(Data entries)
·····
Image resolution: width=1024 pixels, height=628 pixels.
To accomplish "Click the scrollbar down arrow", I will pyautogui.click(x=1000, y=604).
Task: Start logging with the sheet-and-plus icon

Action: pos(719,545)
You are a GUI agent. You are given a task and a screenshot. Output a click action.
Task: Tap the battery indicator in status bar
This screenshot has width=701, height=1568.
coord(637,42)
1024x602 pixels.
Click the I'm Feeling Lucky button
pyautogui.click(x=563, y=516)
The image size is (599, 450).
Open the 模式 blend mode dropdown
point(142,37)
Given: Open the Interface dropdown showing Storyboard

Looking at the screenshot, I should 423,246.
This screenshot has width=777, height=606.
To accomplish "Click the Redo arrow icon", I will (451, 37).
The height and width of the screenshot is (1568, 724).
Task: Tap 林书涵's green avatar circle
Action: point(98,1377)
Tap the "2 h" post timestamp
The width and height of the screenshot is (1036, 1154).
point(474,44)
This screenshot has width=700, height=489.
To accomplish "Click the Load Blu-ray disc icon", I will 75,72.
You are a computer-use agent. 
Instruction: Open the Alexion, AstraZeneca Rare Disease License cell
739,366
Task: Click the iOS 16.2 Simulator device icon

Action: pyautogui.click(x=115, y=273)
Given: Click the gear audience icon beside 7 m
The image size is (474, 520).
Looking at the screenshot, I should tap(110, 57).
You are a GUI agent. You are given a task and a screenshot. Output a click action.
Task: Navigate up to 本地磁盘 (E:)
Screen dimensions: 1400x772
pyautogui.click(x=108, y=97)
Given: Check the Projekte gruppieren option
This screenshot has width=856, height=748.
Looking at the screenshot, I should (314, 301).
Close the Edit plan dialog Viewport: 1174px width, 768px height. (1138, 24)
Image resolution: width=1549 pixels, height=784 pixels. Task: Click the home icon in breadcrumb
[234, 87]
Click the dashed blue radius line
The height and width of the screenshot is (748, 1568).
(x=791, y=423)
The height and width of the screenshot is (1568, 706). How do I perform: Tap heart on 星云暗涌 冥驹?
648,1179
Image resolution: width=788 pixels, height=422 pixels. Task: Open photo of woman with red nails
·····
Activity: Reproduce the data exactly, omitting nothing.

Task output:
Image resolution: width=1024 pixels, height=628 pixels.
To accomplish "Click the scrollbar down arrow", I will pyautogui.click(x=1000, y=604).
Task: Start logging with the sheet-and-plus icon

Action: pos(719,545)
You are a GUI agent. You are given a task and a screenshot. Output a click action.
Task: Tap the battery indicator in status bar
This screenshot has width=701, height=1568.
coord(637,42)
1024x602 pixels.
Click the I'm Feeling Lucky button
pyautogui.click(x=563, y=516)
The image size is (599, 450).
Open the 模式 blend mode dropdown
point(142,37)
Given: Open the Interface dropdown showing Storyboard

Looking at the screenshot, I should 423,246.
This screenshot has width=777, height=606.
To accomplish "Click the Redo arrow icon", I will (451, 37).
The height and width of the screenshot is (1568, 724).
Task: Tap 林书涵's green avatar circle
Action: point(98,1377)
Tap the "2 h" post timestamp
The width and height of the screenshot is (1036, 1154).
point(474,44)
This screenshot has width=700, height=489.
To accomplish "Click the Load Blu-ray disc icon", I will 75,72.
You are a computer-use agent. 
Instruction: Open the Alexion, AstraZeneca Rare Disease License cell
739,366
Task: Click the iOS 16.2 Simulator device icon

Action: pyautogui.click(x=115, y=273)
Given: Click the gear audience icon beside 7 m
The image size is (474, 520).
Looking at the screenshot, I should tap(110, 57).
You are a GUI agent. You are given a task and a screenshot. Output a click action.
Task: Navigate up to 本地磁盘 (E:)
Screen dimensions: 1400x772
pyautogui.click(x=108, y=97)
Given: Check the Projekte gruppieren option
This screenshot has width=856, height=748.
Looking at the screenshot, I should (314, 301).
Close the Edit plan dialog Viewport: 1174px width, 768px height. (1138, 24)
Image resolution: width=1549 pixels, height=784 pixels. Task: Click the home icon in breadcrumb
[234, 87]
Click the dashed blue radius line
The height and width of the screenshot is (748, 1568).
(x=791, y=423)
The height and width of the screenshot is (1568, 706). How do I perform: Tap heart on 星云暗涌 冥驹?
648,1179
Image resolution: width=788 pixels, height=422 pixels. Task: Open photo of woman with red nails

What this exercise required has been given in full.